▸ What is needed
Each entry has to be printed again exactly.

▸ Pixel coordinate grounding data
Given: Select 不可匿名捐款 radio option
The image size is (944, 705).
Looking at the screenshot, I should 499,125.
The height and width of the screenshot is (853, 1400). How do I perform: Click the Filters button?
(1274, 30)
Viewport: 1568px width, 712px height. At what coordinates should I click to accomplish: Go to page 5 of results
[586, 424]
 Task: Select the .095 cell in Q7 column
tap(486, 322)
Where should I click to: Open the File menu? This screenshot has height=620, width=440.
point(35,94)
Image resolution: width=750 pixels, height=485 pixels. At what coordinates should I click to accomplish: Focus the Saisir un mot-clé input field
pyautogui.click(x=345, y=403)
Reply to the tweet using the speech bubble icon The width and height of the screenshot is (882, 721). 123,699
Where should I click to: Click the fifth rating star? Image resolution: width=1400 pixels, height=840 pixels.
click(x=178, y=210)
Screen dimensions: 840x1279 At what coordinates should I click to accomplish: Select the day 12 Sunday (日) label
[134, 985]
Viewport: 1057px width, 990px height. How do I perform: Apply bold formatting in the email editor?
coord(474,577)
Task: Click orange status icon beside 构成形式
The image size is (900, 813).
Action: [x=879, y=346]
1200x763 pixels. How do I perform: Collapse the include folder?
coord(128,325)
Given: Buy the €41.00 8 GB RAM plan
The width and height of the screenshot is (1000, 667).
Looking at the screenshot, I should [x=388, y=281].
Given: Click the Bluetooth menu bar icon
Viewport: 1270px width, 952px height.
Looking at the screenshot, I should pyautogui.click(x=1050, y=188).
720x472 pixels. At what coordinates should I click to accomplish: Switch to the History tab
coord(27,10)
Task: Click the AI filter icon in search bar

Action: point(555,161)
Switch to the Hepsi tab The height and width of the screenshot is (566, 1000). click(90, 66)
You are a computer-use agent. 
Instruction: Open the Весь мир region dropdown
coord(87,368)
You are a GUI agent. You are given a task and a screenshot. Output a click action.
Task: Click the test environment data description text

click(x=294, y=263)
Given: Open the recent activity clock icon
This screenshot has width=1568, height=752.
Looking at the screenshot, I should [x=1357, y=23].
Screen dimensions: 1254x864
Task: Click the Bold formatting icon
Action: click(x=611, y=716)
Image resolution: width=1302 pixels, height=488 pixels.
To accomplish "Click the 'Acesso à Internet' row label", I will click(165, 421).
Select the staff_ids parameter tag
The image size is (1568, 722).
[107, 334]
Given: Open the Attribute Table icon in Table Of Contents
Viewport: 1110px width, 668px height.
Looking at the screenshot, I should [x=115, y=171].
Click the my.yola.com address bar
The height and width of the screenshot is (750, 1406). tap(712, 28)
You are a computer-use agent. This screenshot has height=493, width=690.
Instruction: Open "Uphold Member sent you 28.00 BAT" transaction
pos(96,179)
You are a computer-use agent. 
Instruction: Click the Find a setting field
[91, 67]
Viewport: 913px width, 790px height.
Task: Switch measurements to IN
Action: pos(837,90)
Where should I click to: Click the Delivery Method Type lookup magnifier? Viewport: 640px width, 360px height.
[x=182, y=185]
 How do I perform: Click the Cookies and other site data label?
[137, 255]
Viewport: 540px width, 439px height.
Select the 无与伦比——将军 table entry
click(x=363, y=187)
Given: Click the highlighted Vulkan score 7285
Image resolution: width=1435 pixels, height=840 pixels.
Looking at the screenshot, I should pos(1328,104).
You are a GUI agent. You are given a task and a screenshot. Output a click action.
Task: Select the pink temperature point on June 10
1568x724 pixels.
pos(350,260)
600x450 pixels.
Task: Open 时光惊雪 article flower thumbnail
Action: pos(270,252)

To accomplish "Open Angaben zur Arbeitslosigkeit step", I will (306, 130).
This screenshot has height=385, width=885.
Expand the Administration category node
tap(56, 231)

▸ Exercise response
Given: Select 不可匿名捐款 radio option
The image size is (944, 705).
Looking at the screenshot, I should 499,125.
The height and width of the screenshot is (853, 1400). How do I perform: Click the Filters button?
(1274, 30)
Viewport: 1568px width, 712px height. At what coordinates should I click to accomplish: Go to page 5 of results
[586, 424]
 Task: Select the .095 cell in Q7 column
tap(486, 322)
Where should I click to: Open the File menu? This screenshot has height=620, width=440.
point(35,94)
Image resolution: width=750 pixels, height=485 pixels. At what coordinates should I click to accomplish: Focus the Saisir un mot-clé input field
pyautogui.click(x=345, y=403)
Reply to the tweet using the speech bubble icon The width and height of the screenshot is (882, 721). 123,699
Where should I click to: Click the fifth rating star? Image resolution: width=1400 pixels, height=840 pixels.
click(x=178, y=210)
Screen dimensions: 840x1279 At what coordinates should I click to accomplish: Select the day 12 Sunday (日) label
[134, 985]
Viewport: 1057px width, 990px height. How do I perform: Apply bold formatting in the email editor?
coord(474,577)
Task: Click orange status icon beside 构成形式
The image size is (900, 813).
Action: [x=879, y=346]
1200x763 pixels. How do I perform: Collapse the include folder?
coord(128,325)
Given: Buy the €41.00 8 GB RAM plan
The width and height of the screenshot is (1000, 667).
Looking at the screenshot, I should [x=388, y=281].
Given: Click the Bluetooth menu bar icon
Viewport: 1270px width, 952px height.
Looking at the screenshot, I should pyautogui.click(x=1050, y=188).
720x472 pixels. At what coordinates should I click to accomplish: Switch to the History tab
coord(27,10)
Task: Click the AI filter icon in search bar

Action: point(555,161)
Switch to the Hepsi tab The height and width of the screenshot is (566, 1000). click(90, 66)
You are a computer-use agent. 
Instruction: Open the Весь мир region dropdown
coord(87,368)
You are a GUI agent. You are given a task and a screenshot. Output a click action.
Task: Click the test environment data description text

click(x=294, y=263)
Given: Open the recent activity clock icon
This screenshot has width=1568, height=752.
Looking at the screenshot, I should [x=1357, y=23].
Screen dimensions: 1254x864
Task: Click the Bold formatting icon
Action: click(x=611, y=716)
Image resolution: width=1302 pixels, height=488 pixels.
To accomplish "Click the 'Acesso à Internet' row label", I will click(165, 421).
Select the staff_ids parameter tag
The image size is (1568, 722).
[107, 334]
Given: Open the Attribute Table icon in Table Of Contents
Viewport: 1110px width, 668px height.
Looking at the screenshot, I should [x=115, y=171].
Click the my.yola.com address bar
The height and width of the screenshot is (750, 1406). tap(712, 28)
You are a computer-use agent. This screenshot has height=493, width=690.
Instruction: Open "Uphold Member sent you 28.00 BAT" transaction
pos(96,179)
You are a computer-use agent. 
Instruction: Click the Find a setting field
[91, 67]
Viewport: 913px width, 790px height.
Task: Switch measurements to IN
Action: pos(837,90)
Where should I click to: Click the Delivery Method Type lookup magnifier? Viewport: 640px width, 360px height.
[x=182, y=185]
 How do I perform: Click the Cookies and other site data label?
[137, 255]
Viewport: 540px width, 439px height.
Select the 无与伦比——将军 table entry
click(x=363, y=187)
Given: Click the highlighted Vulkan score 7285
Image resolution: width=1435 pixels, height=840 pixels.
Looking at the screenshot, I should pos(1328,104).
You are a GUI agent. You are given a task and a screenshot. Output a click action.
Task: Select the pink temperature point on June 10
1568x724 pixels.
pos(350,260)
600x450 pixels.
Task: Open 时光惊雪 article flower thumbnail
Action: pos(270,252)

To accomplish "Open Angaben zur Arbeitslosigkeit step", I will (306, 130).
This screenshot has height=385, width=885.
Expand the Administration category node
tap(56, 231)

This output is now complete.